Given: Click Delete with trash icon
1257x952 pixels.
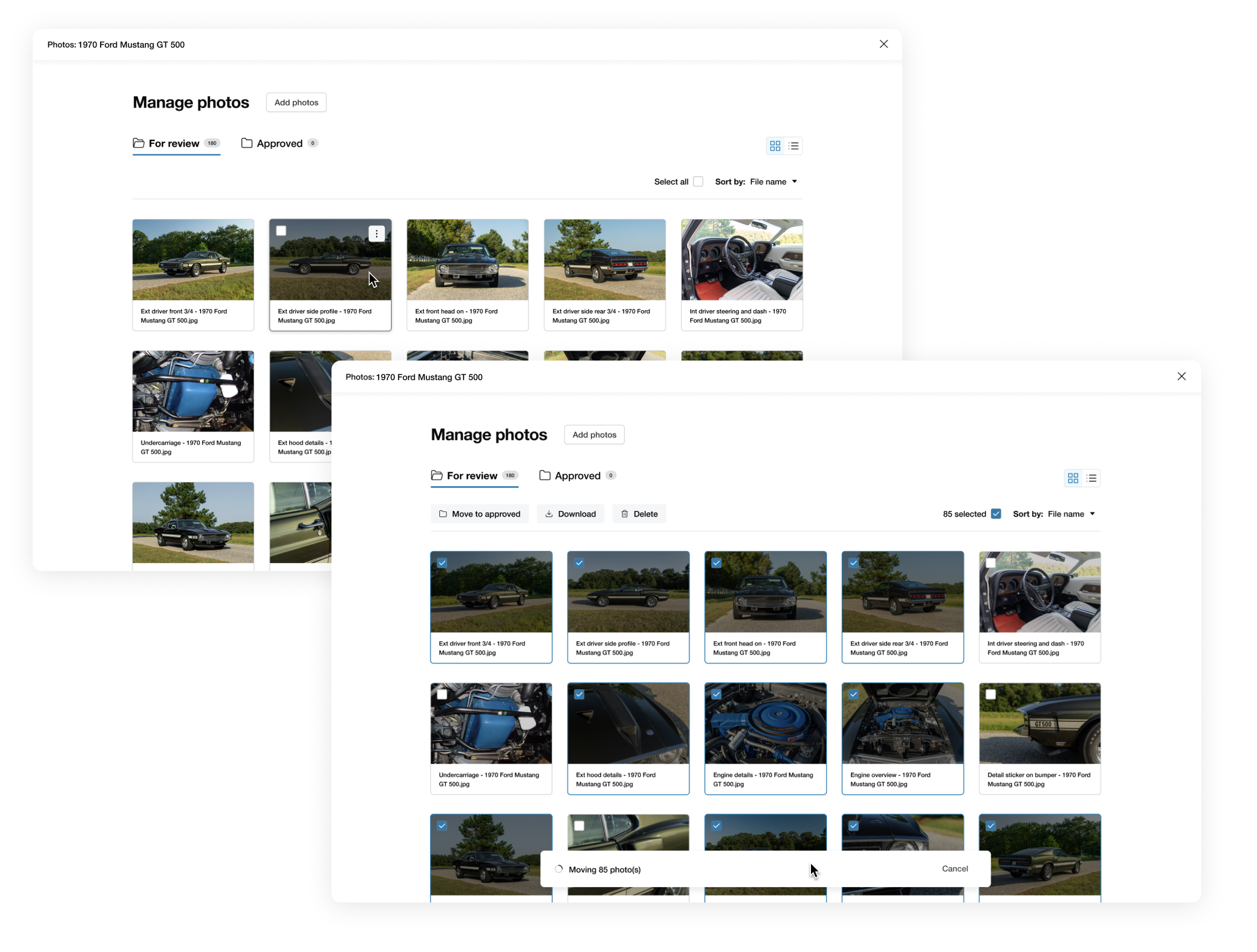Looking at the screenshot, I should [639, 514].
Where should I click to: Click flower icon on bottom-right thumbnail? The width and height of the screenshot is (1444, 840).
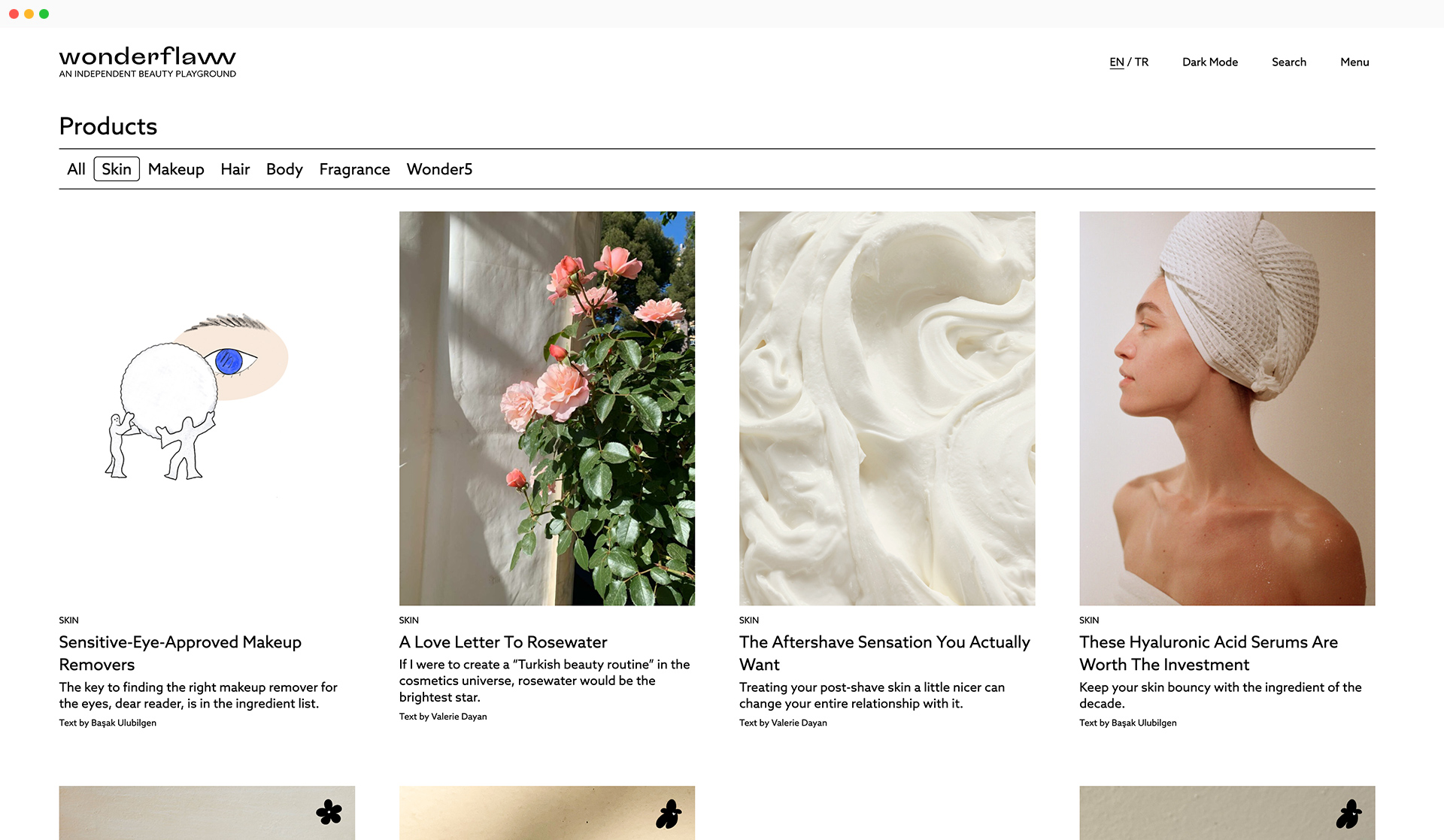(x=1349, y=814)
──────
Work to be completed: Whenever a picture appears, leave it out, and return every record exactly.

Task output:
Given: Click Delete with trash icon
1257x952 pixels.
Looking at the screenshot, I should [639, 514].
Where should I click to: Click flower icon on bottom-right thumbnail? The width and height of the screenshot is (1444, 840).
(x=1349, y=814)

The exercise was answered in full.